## EXERCISE DETAILS
Answer with one number only: how many lines in the material contain "field".

## SOURCE RECORDS
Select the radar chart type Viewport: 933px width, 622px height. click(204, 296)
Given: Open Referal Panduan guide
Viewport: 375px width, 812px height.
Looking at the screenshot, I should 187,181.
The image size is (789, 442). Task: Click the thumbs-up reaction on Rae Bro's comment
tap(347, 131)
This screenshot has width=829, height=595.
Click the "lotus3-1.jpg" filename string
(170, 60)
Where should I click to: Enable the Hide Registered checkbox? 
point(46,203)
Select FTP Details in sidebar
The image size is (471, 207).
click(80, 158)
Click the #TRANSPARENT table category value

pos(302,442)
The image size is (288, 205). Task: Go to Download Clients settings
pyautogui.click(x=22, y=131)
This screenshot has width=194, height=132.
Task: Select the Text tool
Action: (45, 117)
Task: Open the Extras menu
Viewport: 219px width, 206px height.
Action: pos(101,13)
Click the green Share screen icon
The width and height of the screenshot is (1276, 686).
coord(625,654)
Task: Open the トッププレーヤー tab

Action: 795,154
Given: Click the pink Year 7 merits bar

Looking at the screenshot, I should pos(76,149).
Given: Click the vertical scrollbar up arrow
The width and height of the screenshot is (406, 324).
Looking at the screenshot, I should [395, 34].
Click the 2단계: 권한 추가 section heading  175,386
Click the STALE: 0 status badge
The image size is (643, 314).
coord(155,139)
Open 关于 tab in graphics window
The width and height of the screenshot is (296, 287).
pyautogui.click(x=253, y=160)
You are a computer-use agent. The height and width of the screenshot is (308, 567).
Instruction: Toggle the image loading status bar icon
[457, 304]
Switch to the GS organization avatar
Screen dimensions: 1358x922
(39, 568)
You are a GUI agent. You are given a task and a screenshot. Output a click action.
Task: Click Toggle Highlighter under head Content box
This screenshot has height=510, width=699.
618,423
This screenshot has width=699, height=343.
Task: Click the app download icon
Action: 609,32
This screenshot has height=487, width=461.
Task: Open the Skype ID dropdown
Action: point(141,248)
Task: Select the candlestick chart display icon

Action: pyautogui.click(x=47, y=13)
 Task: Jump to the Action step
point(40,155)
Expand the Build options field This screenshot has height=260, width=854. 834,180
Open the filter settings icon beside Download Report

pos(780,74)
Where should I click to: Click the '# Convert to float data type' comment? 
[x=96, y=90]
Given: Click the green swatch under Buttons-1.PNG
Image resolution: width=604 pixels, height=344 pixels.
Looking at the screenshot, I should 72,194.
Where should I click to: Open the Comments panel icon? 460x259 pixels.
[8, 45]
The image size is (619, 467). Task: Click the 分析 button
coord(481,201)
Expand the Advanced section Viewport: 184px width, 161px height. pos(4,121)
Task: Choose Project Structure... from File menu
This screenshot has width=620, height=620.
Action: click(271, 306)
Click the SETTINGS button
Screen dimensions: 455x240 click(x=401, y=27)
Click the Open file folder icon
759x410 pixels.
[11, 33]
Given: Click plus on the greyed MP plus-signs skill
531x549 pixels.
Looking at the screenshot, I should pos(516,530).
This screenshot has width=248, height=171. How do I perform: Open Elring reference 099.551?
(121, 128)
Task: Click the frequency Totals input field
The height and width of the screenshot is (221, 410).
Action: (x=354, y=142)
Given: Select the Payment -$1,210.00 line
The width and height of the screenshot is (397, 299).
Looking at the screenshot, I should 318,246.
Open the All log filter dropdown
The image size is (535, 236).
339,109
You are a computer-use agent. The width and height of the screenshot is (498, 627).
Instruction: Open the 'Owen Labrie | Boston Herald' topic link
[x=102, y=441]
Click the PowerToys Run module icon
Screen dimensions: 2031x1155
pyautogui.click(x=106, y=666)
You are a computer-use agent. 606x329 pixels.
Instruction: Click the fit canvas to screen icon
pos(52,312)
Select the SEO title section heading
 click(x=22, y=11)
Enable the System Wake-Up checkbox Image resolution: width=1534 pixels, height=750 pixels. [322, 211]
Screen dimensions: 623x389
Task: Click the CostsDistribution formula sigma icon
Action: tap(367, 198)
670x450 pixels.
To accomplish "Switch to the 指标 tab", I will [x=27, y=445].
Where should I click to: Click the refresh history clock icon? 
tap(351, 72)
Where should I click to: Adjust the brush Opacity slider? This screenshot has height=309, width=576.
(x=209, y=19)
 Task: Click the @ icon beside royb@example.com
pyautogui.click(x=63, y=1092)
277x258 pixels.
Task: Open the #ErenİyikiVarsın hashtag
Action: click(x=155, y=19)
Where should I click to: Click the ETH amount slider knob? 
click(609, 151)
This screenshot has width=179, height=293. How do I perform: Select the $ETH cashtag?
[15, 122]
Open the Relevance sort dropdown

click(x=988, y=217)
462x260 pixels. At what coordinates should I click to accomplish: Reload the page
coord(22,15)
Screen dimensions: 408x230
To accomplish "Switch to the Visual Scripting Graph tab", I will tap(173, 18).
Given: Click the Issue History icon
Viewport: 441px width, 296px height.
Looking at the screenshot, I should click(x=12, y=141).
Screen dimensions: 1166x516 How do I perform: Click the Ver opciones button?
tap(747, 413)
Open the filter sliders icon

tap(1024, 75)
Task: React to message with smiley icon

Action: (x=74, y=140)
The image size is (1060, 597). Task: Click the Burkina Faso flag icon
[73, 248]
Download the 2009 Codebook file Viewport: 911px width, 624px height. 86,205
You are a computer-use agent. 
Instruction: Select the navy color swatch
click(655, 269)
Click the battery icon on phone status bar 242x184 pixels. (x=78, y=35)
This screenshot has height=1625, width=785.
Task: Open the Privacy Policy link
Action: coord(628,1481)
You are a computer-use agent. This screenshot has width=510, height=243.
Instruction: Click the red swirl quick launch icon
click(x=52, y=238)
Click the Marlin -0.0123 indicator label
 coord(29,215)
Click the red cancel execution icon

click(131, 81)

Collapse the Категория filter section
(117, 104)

## EXPECTED ANSWER
2